In her remarks, Chief Justice Lise Maisonneuve of the Ontario Court of Justice warned that the shift to virtual proceedings, occasioned largely by COVID-19, exacerbated the problem as many vulnerable litigants have limited access to a telephone or the Internet.
Last year, Premier Doug Ford’s government cut Legal Aid Ontario’s funding by some $133 million, leaving the organization with a deficit of up to $70 million in 2020-21. As Strathy saw it, however, legal aid cutbacks were a “false economy” that didn’t save money in the long run.
Still, while legal aid tightening and increased litigation costs are mentioned most often as the primary reasons for the rise in SRLs, there are underlying societal factors at work.
“To begin with, we’re in more of a do-it-yourself society,” Bala said. “So people who in the past may have gone to great lengths to afford a lawyer are now looking to represent themselves.”
Making matter worse, Bala adds, is the reality that North America is ever more a “conflict-driven” society.
“It’s demonstrable that there’s been an increase in high-conflict litigation with or without lawyers — something that’s especially true in family law,” he said. “And people with high-conflict mentalities won’t settle without their day in court, especially because self-representation gives them a chance to question and harass others.”
As well, the public’s rising level of awareness about civil and human rights may be contributing to the explosion in SRLs.
“Fewer and fewer people are prepared to say that incidents like police beating them up doesn’t matter,” Bala explained. “But in that sense, self-representation is a healthy thing.”
Otherwise, the ready availability of information may be driving the rise in SRLs as well.
“Some people — men more than women — are becoming overconfident in their abilities and underestimate what’s involved in putting a case forward,” Bala said.
Problems with SRLs are particularly manifest in family law.

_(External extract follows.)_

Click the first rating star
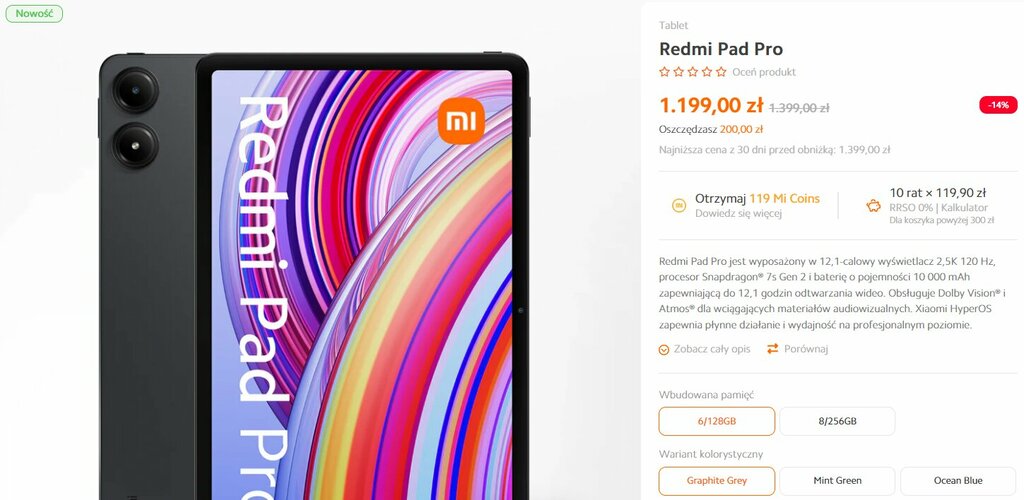1024x500 pixels. pyautogui.click(x=664, y=72)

Indeed, the Law Society of Ontario has estimated that 50 to 70 per cent of family law litigants are unrepresented.
“Family law is an arena that requires human counsel, advice and wisdom,” Bala said. “Information alone doesn’t cut it.”

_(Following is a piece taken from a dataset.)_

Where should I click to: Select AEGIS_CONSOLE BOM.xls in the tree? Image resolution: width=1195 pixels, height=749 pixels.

Consider, for example, that the increased use of technology has been a double-edged sword for SRLs.
“People used to file at the courthouse, where they could at least find someone to help them,” Bala said. “Now, filing is online, which may make things more accessible. On the other hand, there’s no one around to assist.”
So while technology can have a role in easing the problem, it’s not a solution.

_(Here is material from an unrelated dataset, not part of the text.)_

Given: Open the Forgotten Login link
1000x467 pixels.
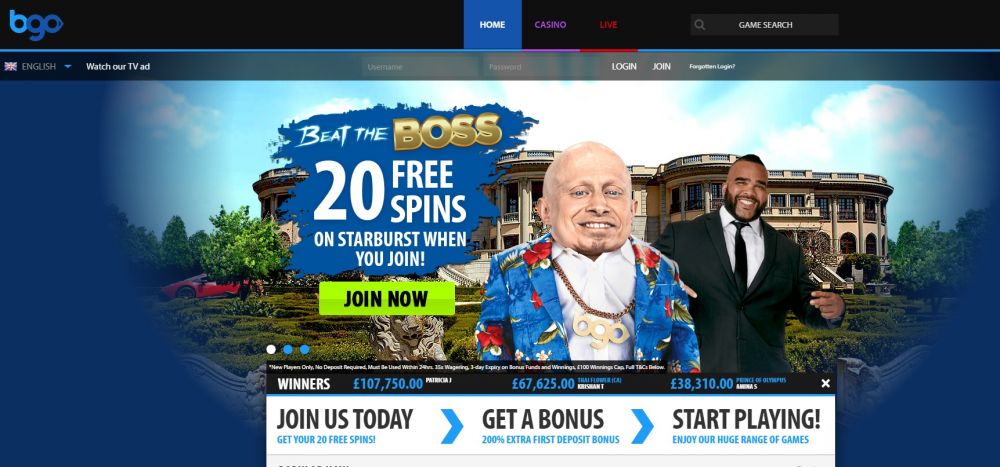Looking at the screenshot, I should pyautogui.click(x=712, y=66).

“Family law disputes won’t be resolved for anyone, especially the unrepresented, just because some computer predicts the outcome,” Bala said.
But limited scope retainers (“unbundling”) and greater involvement by paralegals can, in Bala’s view, reduce the cost of legal services and help with the problem. An important development here is the Ontario’s Family Law Limited Scope Services Project, funded by The Law Foundation of Ontario. Its aim is to improve access to family justice for middle income Ontarians by increasing the use of limited scope retainers, legal coaching and summary legal counsel in family law matters.
“There’s also more scope for increasing representation by supervised legal providers who are not lawyers, such as paralegals, law clerks and students,” Bala sad.
Yet he cautioned that Law Society of Ontario proposals, which envisage a limited licence allowing paralegals to deal with certain family law matters, go too far.
“Paralegal representation in family law should be seen in the context of their working with lawyers, but not independently,” Bala said.
Prison law is another, oft-overlooked area where SRLs pose a serious issue.
“Incarcerated individuals have a host of disadvantages even when they’re represented,” said Hanna Garson, who practises in the field with the Mackillop Pictou Law Group in Halifax. “The demographic is relatively less educated, they usually have no research tools or knowledge of the law, and they often face severe mental and cognitive challenges because they have been in lockdown or isolation.”
While many judges try to assist SRLs — indeed, they are bound to do so — their role as independent arbiters limits them. Still, the quality of the assistance can vary widely.
“Depending on their emotional pitch, judges relate to liberty deprivations in different ways,” Garson said. “Some manage to be independent even as they grapple with the severity of the disadvantages prisoners face. Others are less attuned to these issues.”
By way of example, Garson pointed to the recent decision of the Nova Scotia Court of Appeal in Pratt v. Nova Scotia (Attorney General) 2020 NSCA 39.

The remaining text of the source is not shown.